Marcy S., age 17, Tennessee

Dear Diary — Beautiful mild day. Like fall instead of winter. My hair is so soft and clean-feeling. Usual morning work except no practicing and then worked on gifts. At 10:30 Mother and Daddy (who had been at the office) went to special service at the Episcopal Church for Mr. Killifer, who is celebrating his 50th anniversary of being “installed” as a minister. They then went to the hotel at 12:00 for a luncheon. I had my fill of creamed asparagus — really didn’t fancy it as much as I did last night, but since there was so much I rather felt it my duty to eat two helpings.

About 1:00 I went up to Helen’s and borrowed her bicycle — didn’t get overheated, though. We took turns riding and then sat on her lower steps and warmed ourselves in the sun. George and company were due at 1:45 but didn’t arrive till about 2:30, just before Mom and Dad returned. We heard the boys coming — from afar — they were laden with suitcases, etc. and the friend has a head of blond hair that — goes up! Helen heard George greet his mother, “This is Dickie, — (so Helen understood) what is left of him.”

Presently I got my knitting and Helen amused herself by throwing the ball around and bothering me considerably. When Mother came I had to go get a pillow to sit on — no objections! While Mac was putting the bike away the little Jones children and some of their playmates forsook their acrobatics on the red clay bank for sitting at my feet and watching me knit — a mysterious and difficult thing to them. Presently the promise of apples waiting at their back door lured them away.

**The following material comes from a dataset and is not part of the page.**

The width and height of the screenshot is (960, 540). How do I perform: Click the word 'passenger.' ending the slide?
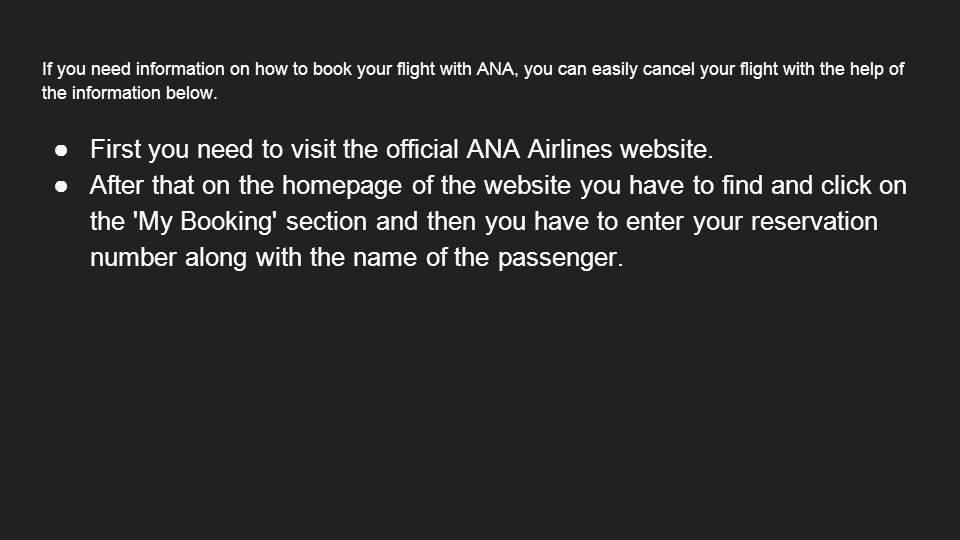click(560, 259)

About 3:15 Helen and I went to town, leaving Daddy plowing up the front yard. Stopped by Pan’s who had a cold, and Rufus was at work! So instead of staying there as planned, while Helen went to town, I accompanied her as far as ten-cent store and then went on the see Mary. She is going to be busy tomorrow and couldn’t be bothered with us! — I told her I had something very good (or rather interesting) to tell her. Helen came to say “Hello,” then we left.

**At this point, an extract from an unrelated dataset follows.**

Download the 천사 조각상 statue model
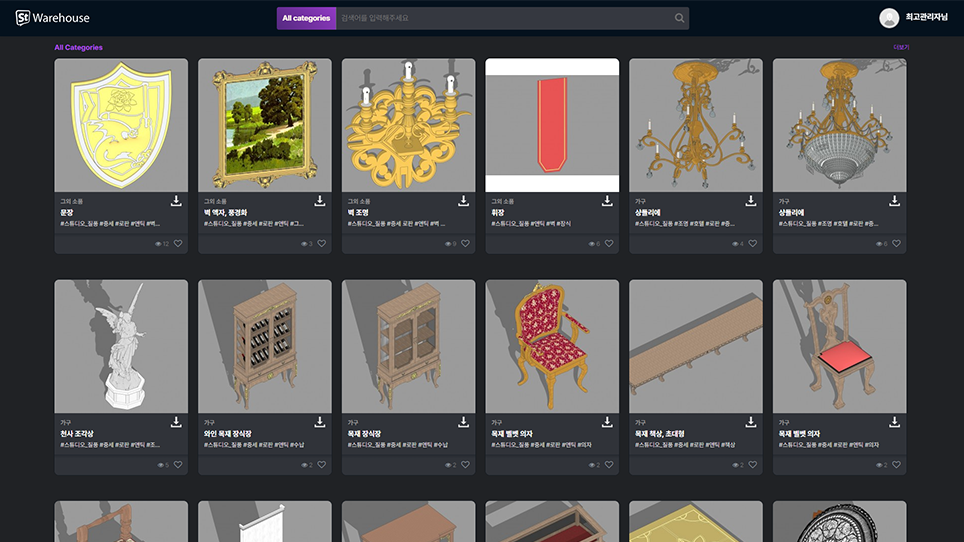The width and height of the screenshot is (964, 542). [x=176, y=422]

Got home and I went right to work on a scarf, also listening to the radio. Heard a carol program from Chicago and then Louisville. There is something about carols! Helen came down to return my popular music and I suggested her coming down to tonight to help decorate the tree. George and friend were outside whooping it up and Helen made some remark to them about hearing George was home. Daddy came and consented to putting up the tree, so after supper I called and invited George and company over to — decapitate? the poor tree.

Daddy had just struggled in with it and was standing it right side up when the boys arrived. We were introduced to Dixon Witherbe from Massachusetts, and his hair was still standing up, but he was nice looking and very polite. Next thing he and George were helping Daddy wire the tree down, and then Helen appeared on the scene. More introductions and soon Dixon was quite at home, “complimenting” us in our pet fashion (flowery insults), and being lots of fun. Daddy finally left it all to us — the boys put the lights on while Helen and I bossed the job from our perch on the table. Then we all dove into the tinsel, balls and icicles, the latter becoming festooned in the hair of whoever happened to be on the stool wrestling with the star on top of the tree.

At last it was decorated from stem to stern and all around (including floor) to our satisfaction and we then adjourned to the living room to sing carols. I played until I couldn’t do that and sing tenor, too. So Mother took over and I was invited to leave the immediate vicinity of the piano (where all were gathered) in order that they could hear themselves and the music — I had to sing loud so that I could carry the tenor. We sang all the old carols and some other songs besides. Then the inevitable (at least it has come to be) — George requested that I play “Under the Double Eagle” and “Repasz Band,” etc. About 10:00 the “party” broke up — regrets. Well, vacation has really started. Dixon is very nice — a gentleman, too. Fun today.